Life hasn’t been the same for Noland Arbaugh since a 2016 swimming accident left him a quadriplegic, but Neuralink is hoping to restore some of that normality with a small brain-computer interface (BCI) allowing him to control a computer with his mind. Arbaugh, the first Neuralink recipient, graciously sat down with me for an interview, available now on our YouTube channel.
Implanted in January 2024 at Barrow Neurological Institute, the BCI allowed Arbaugh to regain digital autonomy. Its 1,024 electrodes in his motor cortex capture neural signals to control a computer, enabling gaming, scheduling, social media, and emails, with a recent shift toward productivity.
“I have a very specific purpose being in this study. I just wanted to help people.”
The technology is innocuous and easy to use. It charges via a small coil embedded in a hat, which plugs into a standard outlet.
“I’m charging right now. There’s a black cord in my hat. This hat right here has a heat-treated pocket, there’s a little coil that sits in the hat and it’s just over the implant and it’s connected to a little charger base down here.”
The implant’s physical presence is minimal, felt only if his head is bumped.
“If I lost my memory and woke up tomorrow and you told me I had a chip in my brain, I’d say you’re crazy because there’s no way for me to tell that it’s there.”
The surgery, under two hours via Neuralink’s robot “Tiny Dancer,” was faster than the expected three to six hours, with unprecedentedly low brain trauma.
“When the neurosurgeon looked at my brain after the surgery, he had never seen a brain less traumatized by a brain surgery.”
Arbaugh uses the implant 24/7, except during data collection tasks for Neuralink’s six-year study, which he’ll continue for another four and a half years. These tasks, from one to 40 minutes, occur daily, weekly, or biweekly, briefly interrupting control.
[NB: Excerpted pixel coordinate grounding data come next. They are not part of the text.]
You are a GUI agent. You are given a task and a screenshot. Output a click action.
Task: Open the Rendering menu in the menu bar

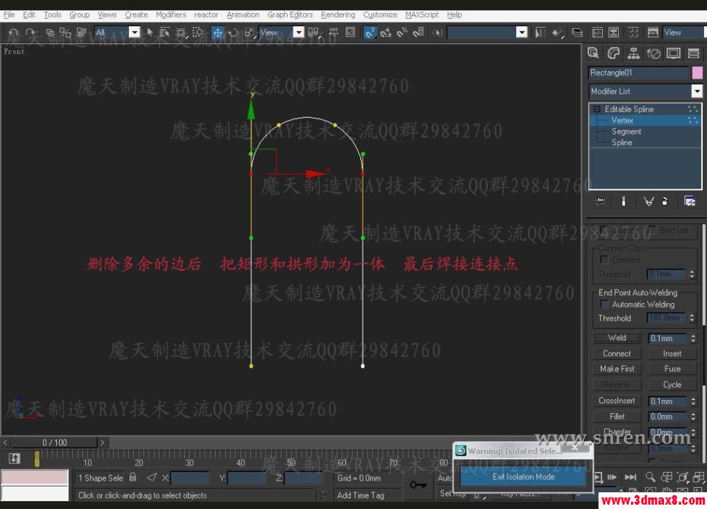pos(337,14)
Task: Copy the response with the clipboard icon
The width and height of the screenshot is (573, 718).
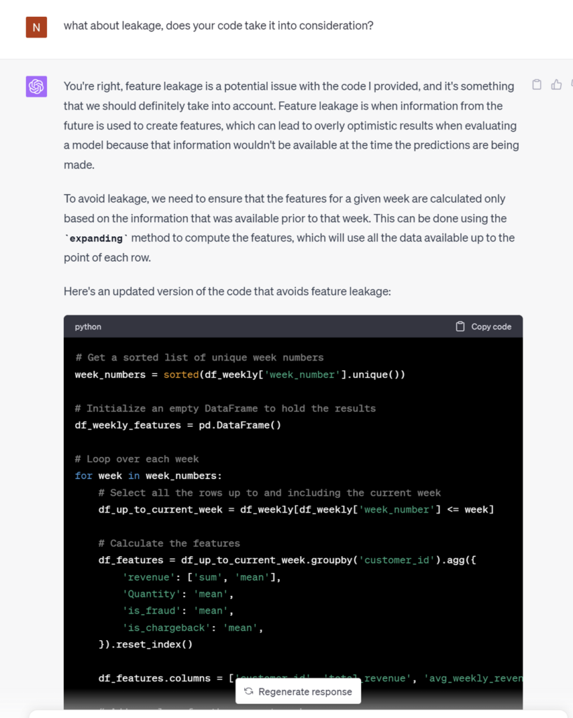Action: [x=537, y=85]
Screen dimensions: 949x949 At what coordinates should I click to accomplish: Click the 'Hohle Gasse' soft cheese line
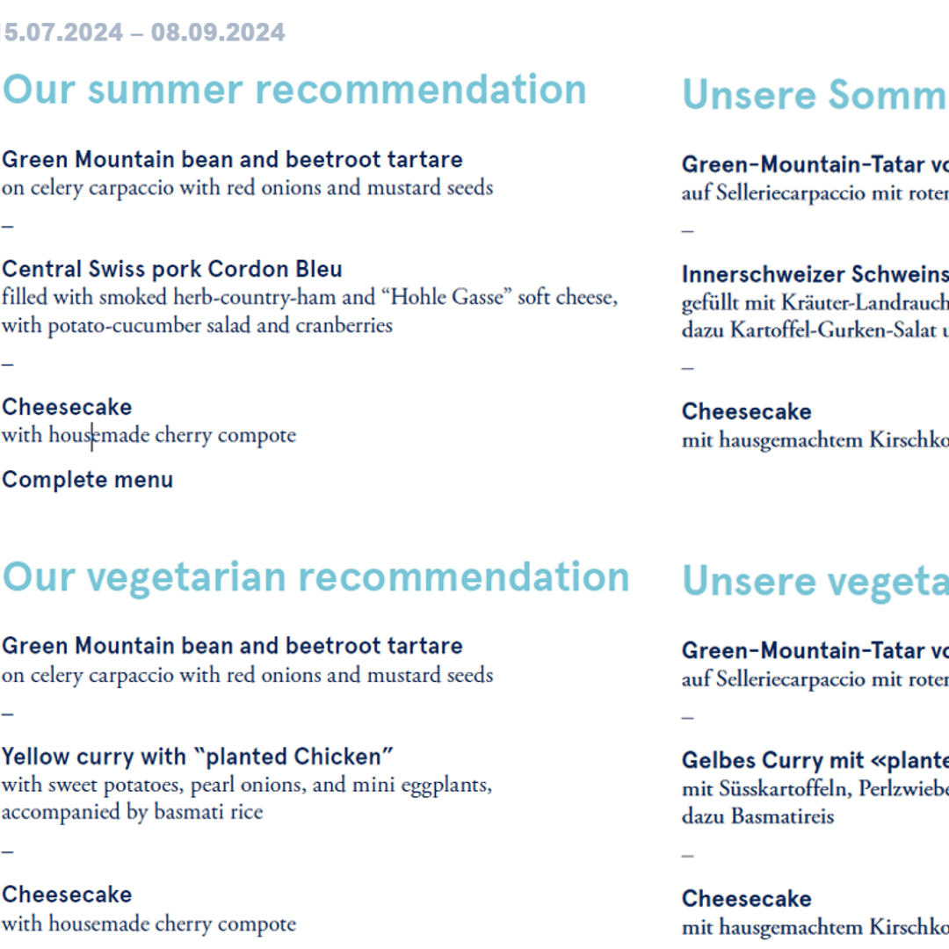[310, 297]
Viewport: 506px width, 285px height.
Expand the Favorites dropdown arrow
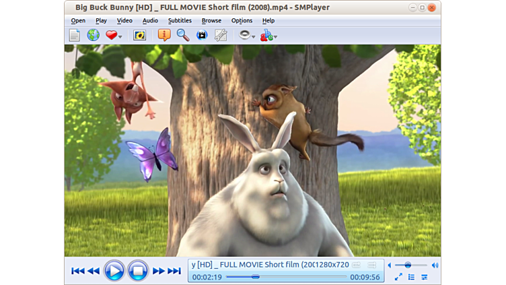pos(120,36)
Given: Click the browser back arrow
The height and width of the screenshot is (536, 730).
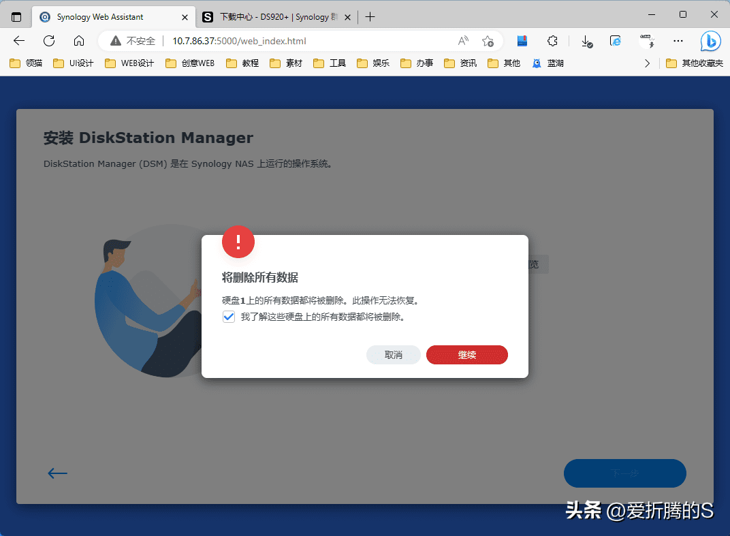Looking at the screenshot, I should coord(19,41).
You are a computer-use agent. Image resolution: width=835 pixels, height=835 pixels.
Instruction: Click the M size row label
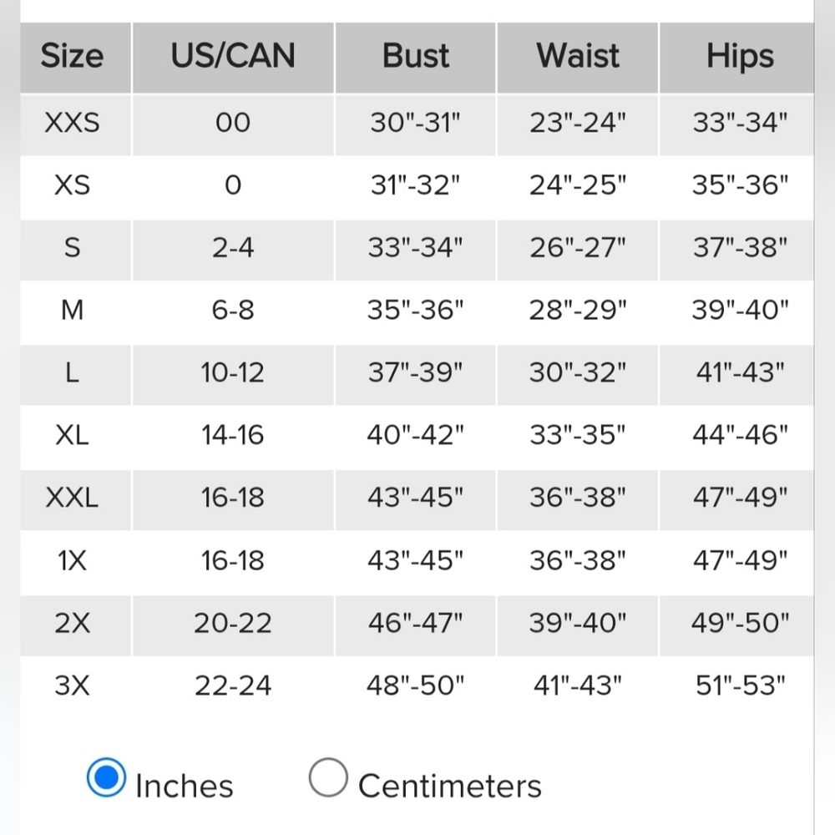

Arbaugh tested the implant’s limits with a 72-hour streaming marathon in November 2024, after 13- and 48-hour gaming sessions, hitting a memory limit but resolving it with Neuralink’s help, a unique story absent from Big Technology.
“Around hour 68-ish, I got a little delirious. Towards the end, hour 70, 71, I remember sitting the stream just thinking, Is this a dream? This is not happening, right?”
Chess, played pre-Neuralink with a mouth stick, remains his passion.
“It’s one of my favorite things in the world. I really, really enjoy chess, and so that’s probably my guilty pleasure at this point.”
In 2024, Chess.com invited him to Paris to make the ceremonial first move at the Speed Chess Championships, a trip not widely reported, showing Neuralink’s role in restoring global engagement.
“I got to meet some of the grandmasters. I got to hang out with a bunch of chess people and I got my butt kicked in some games of chess. But it was absolutely one of the best experiences ever.”
Neuralink isn’t the only accessibility device Arbaugh uses; he relies on speech-to-text regularly and wishes for improvements in this area.
“Siri is the bane of my existence. She refuses to get what I say correctly.”
Before Neuralink, Arbaugh used a mouth stick to tap touchscreens and tools like Dragon, which, despite decades of development, remain flawed.
“How is this not the best thing in the world at this point? It doesn’t seem like it would be that complicated,” echoing an emotion felt by many, including myself.
Neuralink attempted to solve the problem of typing in a few ways, first through imagined sign language, then by imagined writing, reached 25 words per minute with 80-90% accuracy, but this is well below a useful rate, something they are actively working to improve.
And current speech to text tools also fall short for anything other than short texts.
“Dictation just isn’t the same. The way that you say something is different than the way you would write it.”
Arbaugh’s plans have evolved since the implant. Originally studying international studies and French at Texas A&M with law school ambitions, he now seeks a new path, inspired by his trial role, potentially in neuroscience.
“How many people can go to school and say that they might be in a textbook somewhere? I think that’s where my passion is now.”
As far as Neuralinks future Arbaugh envisions able-bodied people using Neuralink to controll Bluetooth devices like Tesla’s Optimus robots or exoskeletons, in addition to aiding those with spinal cord injuries or ALS.
It’s possible that Arbaugh would receive an opportunity to participate in future studies for spinal cord injury, possibly returning mobility. Short of that?
“I would absolutely love to be involved with any of it. I’d love an Ironman suit.”
Study rules limit his ability to participate in exoskeleton trials at this time, but he’s open to offers.
As of June 2025, Neuralink has implanted at least three others in its trial, with plans to expand. The technology aims to restore movement, vision, and memory, potentially becoming as intuitive as smartphones, transforming lives for those with disabilities and paving the way for broader applications, from enhanced productivity to seamless device control.